Update the rows below by changing every "Instruction" to "Command" and leaving everything else as it is.

▶ **Material supplied**
━━━━━━

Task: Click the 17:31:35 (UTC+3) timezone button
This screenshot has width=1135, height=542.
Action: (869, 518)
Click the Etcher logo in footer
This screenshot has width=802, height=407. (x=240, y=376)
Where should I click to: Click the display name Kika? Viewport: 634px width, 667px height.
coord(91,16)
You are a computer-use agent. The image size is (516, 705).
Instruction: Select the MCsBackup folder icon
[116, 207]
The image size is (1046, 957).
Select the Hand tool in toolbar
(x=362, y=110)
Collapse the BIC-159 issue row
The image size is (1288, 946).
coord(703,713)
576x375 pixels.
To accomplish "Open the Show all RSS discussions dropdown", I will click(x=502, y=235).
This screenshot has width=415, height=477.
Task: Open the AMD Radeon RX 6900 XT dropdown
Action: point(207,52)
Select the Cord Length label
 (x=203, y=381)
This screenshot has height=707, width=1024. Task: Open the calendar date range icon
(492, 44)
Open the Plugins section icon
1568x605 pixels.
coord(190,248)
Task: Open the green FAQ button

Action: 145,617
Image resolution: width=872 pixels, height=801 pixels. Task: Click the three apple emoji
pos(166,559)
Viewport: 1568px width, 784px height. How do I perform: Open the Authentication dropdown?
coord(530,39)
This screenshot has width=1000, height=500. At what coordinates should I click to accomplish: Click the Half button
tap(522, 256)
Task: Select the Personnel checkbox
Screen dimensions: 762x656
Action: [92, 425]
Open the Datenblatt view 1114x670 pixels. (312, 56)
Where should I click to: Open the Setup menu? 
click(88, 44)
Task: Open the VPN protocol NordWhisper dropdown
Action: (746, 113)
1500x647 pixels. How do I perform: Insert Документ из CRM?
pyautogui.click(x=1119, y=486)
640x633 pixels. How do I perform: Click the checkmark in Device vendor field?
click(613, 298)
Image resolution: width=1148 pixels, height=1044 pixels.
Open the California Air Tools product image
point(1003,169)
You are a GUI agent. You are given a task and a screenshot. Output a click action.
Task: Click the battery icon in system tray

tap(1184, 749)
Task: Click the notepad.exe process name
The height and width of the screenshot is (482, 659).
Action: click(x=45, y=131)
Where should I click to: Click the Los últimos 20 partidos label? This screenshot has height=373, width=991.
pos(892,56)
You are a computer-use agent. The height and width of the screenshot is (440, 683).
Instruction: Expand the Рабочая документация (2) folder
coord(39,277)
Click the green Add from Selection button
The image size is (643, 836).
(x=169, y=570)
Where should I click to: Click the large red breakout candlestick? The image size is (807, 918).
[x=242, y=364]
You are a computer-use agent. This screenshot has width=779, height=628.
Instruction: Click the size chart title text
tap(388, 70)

━━━━━━

▶ **Response to the task**
Task: Click the 17:31:35 (UTC+3) timezone button
This screenshot has width=1135, height=542.
Action: (869, 518)
Click the Etcher logo in footer
This screenshot has width=802, height=407. (x=240, y=376)
Where should I click to: Click the display name Kika? Viewport: 634px width, 667px height.
coord(91,16)
You are a computer-use agent. The image size is (516, 705).
Command: Select the MCsBackup folder icon
[116, 207]
The image size is (1046, 957).
Select the Hand tool in toolbar
(x=362, y=110)
Collapse the BIC-159 issue row
The image size is (1288, 946).
coord(703,713)
576x375 pixels.
To accomplish "Open the Show all RSS discussions dropdown", I will click(x=502, y=235).
This screenshot has width=415, height=477.
Task: Open the AMD Radeon RX 6900 XT dropdown
Action: point(207,52)
Select the Cord Length label
 (x=203, y=381)
This screenshot has height=707, width=1024. Task: Open the calendar date range icon
(492, 44)
Open the Plugins section icon
1568x605 pixels.
coord(190,248)
Task: Open the green FAQ button

Action: 145,617
Image resolution: width=872 pixels, height=801 pixels. Task: Click the three apple emoji
pos(166,559)
Viewport: 1568px width, 784px height. How do I perform: Open the Authentication dropdown?
coord(530,39)
This screenshot has width=1000, height=500. At what coordinates should I click to accomplish: Click the Half button
tap(522, 256)
Task: Select the Personnel checkbox
Screen dimensions: 762x656
Action: [92, 425]
Open the Datenblatt view 1114x670 pixels. (312, 56)
Where should I click to: Open the Setup menu? 
click(88, 44)
Task: Open the VPN protocol NordWhisper dropdown
Action: (746, 113)
1500x647 pixels. How do I perform: Insert Документ из CRM?
pyautogui.click(x=1119, y=486)
640x633 pixels. How do I perform: Click the checkmark in Device vendor field?
click(613, 298)
Image resolution: width=1148 pixels, height=1044 pixels.
Open the California Air Tools product image
point(1003,169)
You are a GUI agent. You are given a task and a screenshot. Output a click action.
Task: Click the battery icon in system tray

tap(1184, 749)
Task: Click the notepad.exe process name
The height and width of the screenshot is (482, 659).
Action: click(x=45, y=131)
Where should I click to: Click the Los últimos 20 partidos label? This screenshot has height=373, width=991.
pos(892,56)
You are a computer-use agent. The height and width of the screenshot is (440, 683).
Command: Expand the Рабочая документация (2) folder
coord(39,277)
Click the green Add from Selection button
The image size is (643, 836).
(x=169, y=570)
Where should I click to: Click the large red breakout candlestick? The image size is (807, 918).
[x=242, y=364]
You are a computer-use agent. This screenshot has width=779, height=628.
Command: Click the size chart title text
tap(388, 70)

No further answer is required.